§ AUFGABE 1:
Prüfe anhand des Berichts über die Waffenruhe in Sderot, ob die Aussagen (a), (b) und (c) zutreffen. Antworte jeweils mit Ja oder Nein und zitiere die entscheidende Textstelle wörtlich.
(a) Seit Mittwoch gegen 21 Uhr MEZ werden keine Raketen mehr von Gaza nach Israel abgefeuert.
(b) Der Berichterstatter hielt sich am Donnerstag in Sderot auf.
(c) Am Mittwochabend bleiben die Straßen von Sderot leer.
§ AUFGABE 2: Wo liegt Sderot laut dem Bericht über die Waffenruhe?
§ AUFGABE 3: Führe den Bericht über die Waffenruhe in Sderot im Anschluss an seinen letzten Satz fort.

§ LESETEXT:
In Sderot hält sich der Jubel in Grenzen *

Seit Mittwoch, etwa 21 Uhr MEZ, fliegen keine Raketen mehr von Gaza nach Israel, und von dort steigen keine Bomber mehr gegen Gaza auf. Oliver Eberhardt berichtet für »nd« von beiden Seiten der Grenze. Er war am Mittwoch in Sderot und am Donnerstag in Gaza-Stadt.

Mit der Nacht kommt die Ruhe. Über den tristen Häusern der israelischen Peripherie heulen die Sirenen immer seltener. Bis sie gar nicht mehr ertönen. Manchmal meint man in der Ferne einen Knall zu hören. Aber vielleicht ist es auch Einbildung. In Sderot, jener Stadt hinter der Nordostecke des Gaza-Streifens, füllen sich an diesem Mittwochabend die Straßen. Familien, Freunde treffen sich im Park. Die Waffenruhe scheint zu halten.

§ INHALT DES MATERIALS:
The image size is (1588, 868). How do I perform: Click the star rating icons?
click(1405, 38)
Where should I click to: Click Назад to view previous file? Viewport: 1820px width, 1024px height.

§ ERGEBNIS 1:
(a) Ja: „Seit Mittwoch, etwa 21 Uhr MEZ, fliegen keine Raketen mehr von Gaza nach Israel“
(b) Nein: „Er war am Mittwoch in Sderot und am Donnerstag in Gaza-Stadt.“
(c) Nein: „füllen sich an diesem Mittwochabend die Straßen“

§ ERGEBNIS 2: Hinter der Nordostecke des Gaza-Streifens.

§ ERGEBNIS 3:
Aber Freude, Euphorie, Zuversicht - nichts davon ist zu spüren. »Es gibt keinen Grund dafür«, sagt Motti Levy, 29, zweifacher Vater, der samt Familie vor einer Falafelbude wartet: »Die Kids haben sich die ganze Woche drauf gefreut.« Nicht nur sie: Das Gedränge ist gigantisch; so viel, sagt der Besitzer, habe er schon seit langem nicht mehr zu tun gehabt. »Tja«, fügt Levy hinzu, »für die meisten von uns ist das Luxus.«

Denn Sderot das ist nicht nur die Stadt der Raketen. Nach Angaben des Amtes für Statistik ist hier auch am Ende des Geldes am meisten Monat übrig. Man muss beides zusammen betrachten, um zu verstehen, warum die Menschen hier, obwohl von der Grundhaltung her religiös und konservativ, trotz der Waffenruhe keine positiven Worte für die von religiösen und rechts-konservativen Parteien gestellte Regierung von Premierminister Benjamin Netanjahu finden.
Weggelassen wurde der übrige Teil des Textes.